Ab-initio study of the structural, elastic and dislocation properties of body-centered cubic refractory HfNbTaTiZr high entropy alloy

TL;DR

This paper investigates the dislocation core structures in bcc HfNbTaTiZr high entropy alloys, revealing variability linked to chemical short-range order and discussing implications for plasticity and mechanical properties.

Contribution

It provides the first ab-initio analysis of dislocation core structures in this complex high entropy alloy, highlighting the influence of short-range order on dislocation behavior.

Findings

Dislocation cores vary between compact, split, and degenerate forms.

Chemical short-range order affects dislocation core structures.

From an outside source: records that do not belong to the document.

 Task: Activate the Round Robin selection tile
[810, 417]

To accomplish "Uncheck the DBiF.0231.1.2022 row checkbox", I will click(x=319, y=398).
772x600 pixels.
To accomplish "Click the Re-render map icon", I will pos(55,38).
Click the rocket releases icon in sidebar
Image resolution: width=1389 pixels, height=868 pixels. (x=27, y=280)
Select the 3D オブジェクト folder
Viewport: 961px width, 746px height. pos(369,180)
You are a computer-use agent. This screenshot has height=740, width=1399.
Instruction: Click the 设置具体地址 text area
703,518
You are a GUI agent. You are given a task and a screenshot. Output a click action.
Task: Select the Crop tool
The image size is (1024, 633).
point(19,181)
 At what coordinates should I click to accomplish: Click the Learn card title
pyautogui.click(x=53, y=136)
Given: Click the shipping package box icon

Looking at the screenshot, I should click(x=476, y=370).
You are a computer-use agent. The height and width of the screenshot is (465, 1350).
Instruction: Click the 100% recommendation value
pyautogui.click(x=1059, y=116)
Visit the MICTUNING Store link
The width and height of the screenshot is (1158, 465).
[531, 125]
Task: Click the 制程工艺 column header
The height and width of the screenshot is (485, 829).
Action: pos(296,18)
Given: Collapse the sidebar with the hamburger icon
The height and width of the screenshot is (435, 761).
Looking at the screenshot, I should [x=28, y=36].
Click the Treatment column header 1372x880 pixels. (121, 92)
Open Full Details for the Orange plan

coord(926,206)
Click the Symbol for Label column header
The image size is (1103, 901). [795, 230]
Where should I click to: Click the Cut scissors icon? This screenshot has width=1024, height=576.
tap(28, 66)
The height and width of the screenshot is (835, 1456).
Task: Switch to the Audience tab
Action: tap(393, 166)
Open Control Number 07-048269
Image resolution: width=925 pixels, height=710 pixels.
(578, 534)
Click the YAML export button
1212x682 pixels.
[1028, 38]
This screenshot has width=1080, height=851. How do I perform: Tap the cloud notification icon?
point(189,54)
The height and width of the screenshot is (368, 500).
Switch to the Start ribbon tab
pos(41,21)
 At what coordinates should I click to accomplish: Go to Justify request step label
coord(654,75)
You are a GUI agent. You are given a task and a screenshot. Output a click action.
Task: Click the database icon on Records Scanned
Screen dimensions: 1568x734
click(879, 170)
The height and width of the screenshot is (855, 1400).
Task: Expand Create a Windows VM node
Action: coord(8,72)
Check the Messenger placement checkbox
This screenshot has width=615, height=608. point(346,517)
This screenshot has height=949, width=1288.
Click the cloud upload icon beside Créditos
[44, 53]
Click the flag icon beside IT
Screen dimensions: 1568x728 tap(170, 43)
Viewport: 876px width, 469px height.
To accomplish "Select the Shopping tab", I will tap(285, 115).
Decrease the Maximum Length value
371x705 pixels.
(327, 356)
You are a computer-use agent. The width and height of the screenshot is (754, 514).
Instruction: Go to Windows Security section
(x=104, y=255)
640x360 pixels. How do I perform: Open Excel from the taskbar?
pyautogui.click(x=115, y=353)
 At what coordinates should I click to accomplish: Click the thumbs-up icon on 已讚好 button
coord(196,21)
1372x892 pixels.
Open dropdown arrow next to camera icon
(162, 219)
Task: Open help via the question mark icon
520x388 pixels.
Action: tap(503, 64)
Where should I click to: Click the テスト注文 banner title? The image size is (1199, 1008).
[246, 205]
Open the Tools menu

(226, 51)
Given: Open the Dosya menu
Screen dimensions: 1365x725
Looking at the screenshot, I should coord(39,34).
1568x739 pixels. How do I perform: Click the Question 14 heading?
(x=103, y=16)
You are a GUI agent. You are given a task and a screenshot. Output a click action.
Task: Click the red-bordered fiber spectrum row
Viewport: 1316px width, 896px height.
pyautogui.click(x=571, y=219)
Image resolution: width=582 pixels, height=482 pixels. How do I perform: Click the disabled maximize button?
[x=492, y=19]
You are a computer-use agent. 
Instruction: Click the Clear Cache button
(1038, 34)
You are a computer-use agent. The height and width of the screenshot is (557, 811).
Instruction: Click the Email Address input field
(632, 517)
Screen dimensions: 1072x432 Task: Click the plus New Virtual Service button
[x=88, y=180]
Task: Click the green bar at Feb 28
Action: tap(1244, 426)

Implications for tailoring mechanical properties through microstructural control.

Abstract

This study delves into bcc HfNbTaTiZr refractory high entropy alloys, focusing on the $\frac{1}{2}\langle111\rangle$ screw dislocation core structures. While traditional observations in pure elements often revealed compact dislocation cores, our investigation reveals variability, including instances of compact, split, or degenerate cores. Building upon the current understanding of dislocation behavior, we propose that this observed variability may be intricately linked to the presence of chemical short-range order within the alloy. The unique composition of HfNbTaTiZr, between bcc and hcp elements, introduces a dynamic interplay influencing the dislocation core structure. In light of these findings, we discuss the implications for plasticity mechanisms in high entropy alloys. The presence of varied dislocation core structures suggests a complex interplay between local phases and short-range ordering, influencing the material's response to external stresses. This challenges the conventional understanding of dislocation-mediated plasticity and opens avenues for tailoring the mechanical properties of refractory alloys through the controlled manipulation of short-range order.